The fifth Lelung, Jedrung Lobsang Trinley (1697-1740) was recognized as a small child by the Nyingmapa master, Terton Choeje Lingpa, and was much admired by the mystical adept and poet, the Sixth Dalai Lama, Tsangyang Gyatso (1683-1706?). As he grew up he received major teachings form both the great Nyingma masters of Mindroling and the mainstream Gelukpa masters such as the Panchen Rinpoche Losang Yeshe. He suffered through the dislocations that happened due to the Mongolian warlords’ interventions in Tibet, beginning with the deposing and (supposed) death of the Sixth Dalai Lama in 1706, the war between two factions of the Mongols in the next decade, and finally the installation of the Seventh Dalai Lama, Kelsang Gyatso (1708-1757) and the overwhelming intervention of the Manchurian empire in 1720. He had very close relations with the Seventh Dalai Lama during the latter’s youth.
The sixth Lelung Rinpoche, Jedrung Losang Lhundrup Trinley Gyaltsen (1641-1811), was recognized at the age of three by the Seventh Dalai Lama, and considered His Holiness to be his root guru for his whole life. He was educated at Drepung and afterward at the Gyuto Tantric University in Lhasa, where he served as abbot for some time.

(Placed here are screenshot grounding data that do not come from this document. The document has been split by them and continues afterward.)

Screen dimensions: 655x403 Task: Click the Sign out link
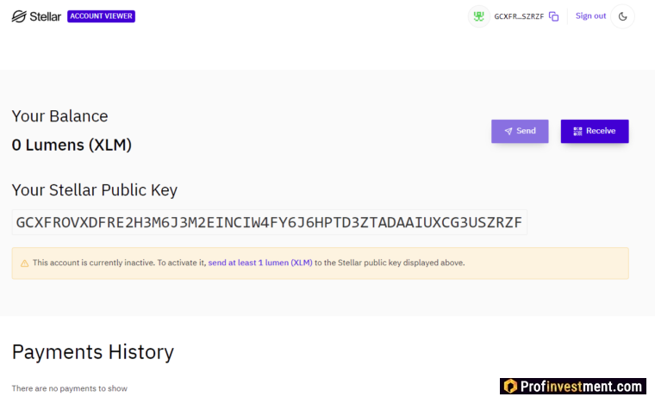tap(590, 16)
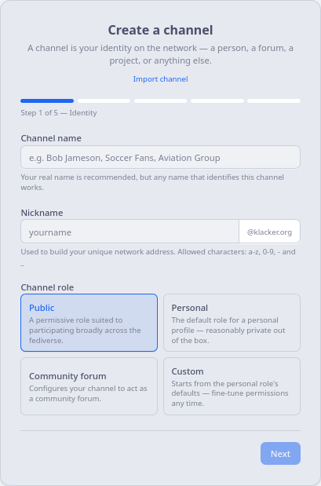The width and height of the screenshot is (321, 486).
Task: Click the Create a channel heading
Action: click(160, 30)
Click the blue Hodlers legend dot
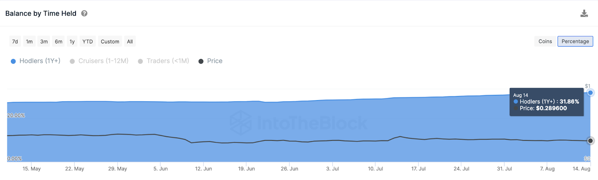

The seventh Lelung, ölkha Jedrung Rinpoche Losang Ngawang Tenzin Gyatso (1812-186?), participated in the brief lives of the 9th (1805-1815), 10th (1816-1837), 11th (1838-1856), and 12th (1857-1875) Dalai Lamas, which is probably why little is known about him in comparison to the other Lelung incarnations. Nobody really knows why all these Dalai Lamas were so short-lived but during this period, the Manchurian emperors had representatives (Ambans) and garrisons in Lhasa, and they often interfered with the Tibetan government and society, which was made easier for them by no Dalai Lama coming into a spiritually and socially fully developed majority with the ability and experience to oversee personally the development of the country.
The situation of the eighth Lelung Jedrung, Kalsang Tenzin, was even less clear. His birth and death dates not clearly known, and with a report circulating that he passed away before finishing his education.

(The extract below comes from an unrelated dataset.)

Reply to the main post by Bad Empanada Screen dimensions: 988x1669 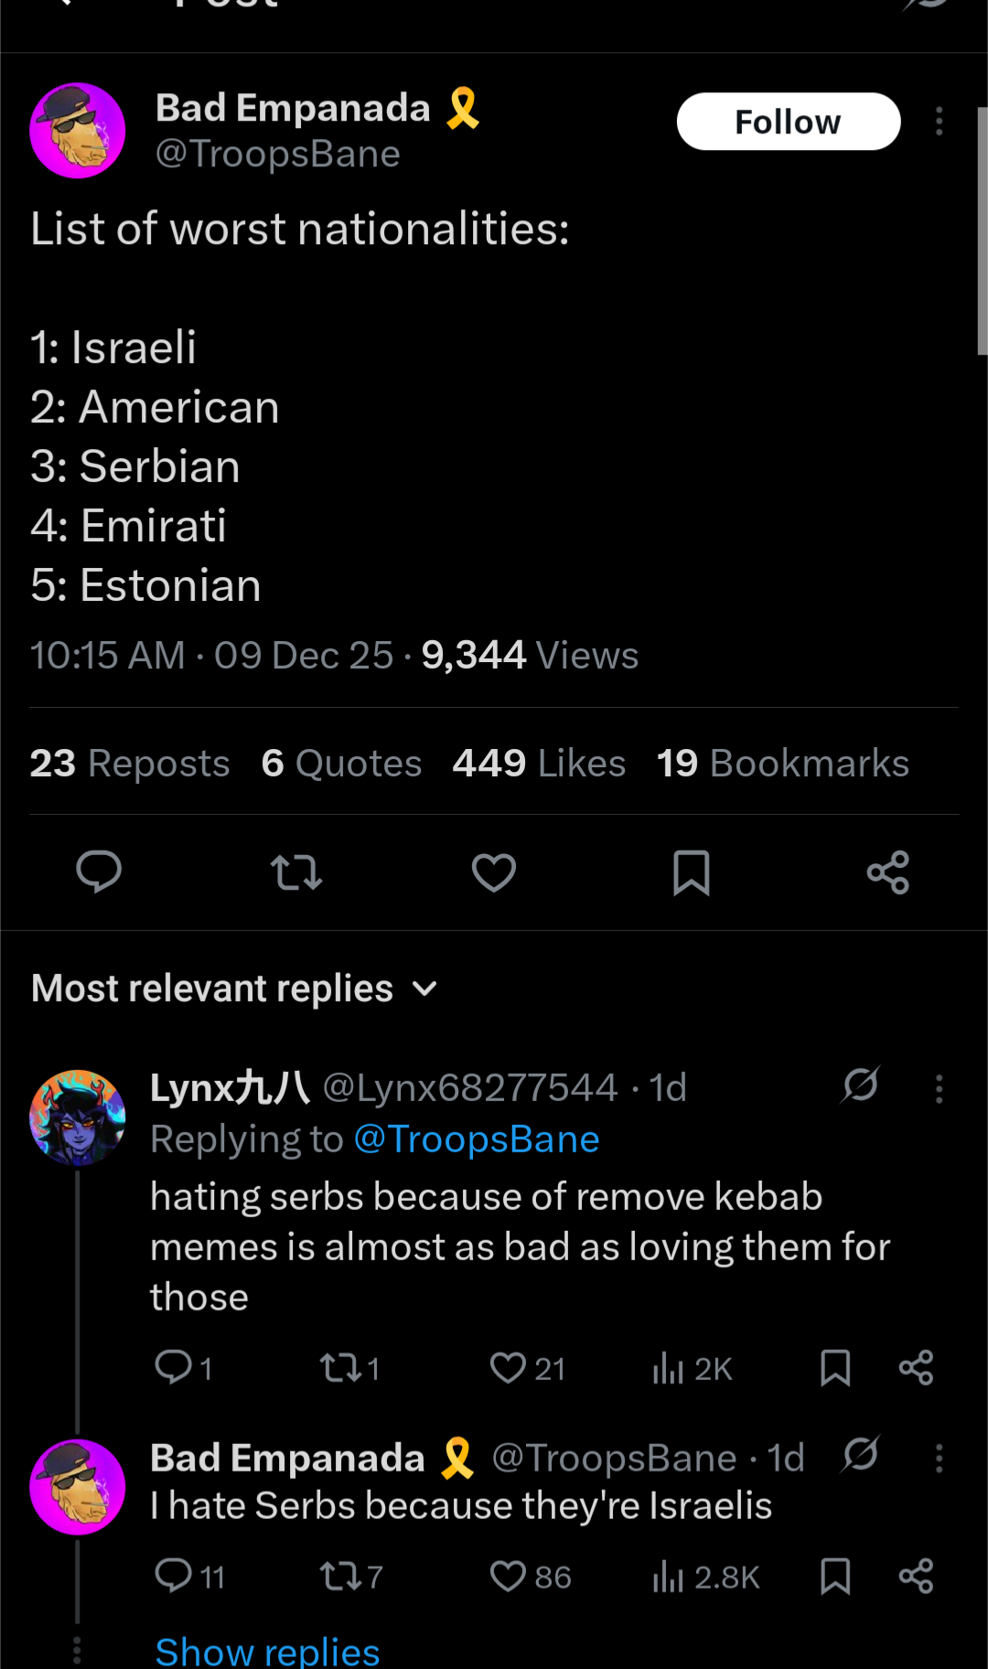point(99,872)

The ninth Lelung Jedrung (1905-1909) passed away as a child.
The tenth Lelung Jedrung, Thubten Lungtok Choekyi Wangchuk (1909-1962) was recognized by the Great Thirteenth Dalai Lama (1876-1933), who very effectively stabilized Tibet, defeated a plot to assassinate him in youth, coped with the British invasion and the last bit of Manchurian interference in Tibet, discovered the world of international politics during the terminal phase of European imperialism, and proclaimed and maintained Tibetan independence as a recognized nation from 1913 until 1951. The Lelung Rinpoche worked with him during all these difficult times and helped him with all his powers. In 1959, he did not succeed in escaping the Communist Chinese invasion and occupation of Tibet, and passed away in 1962.
Finally, after a gap of 21 years, the eleventh Lelung Jedrung Rinpoche was found in 1983, and he is with us today.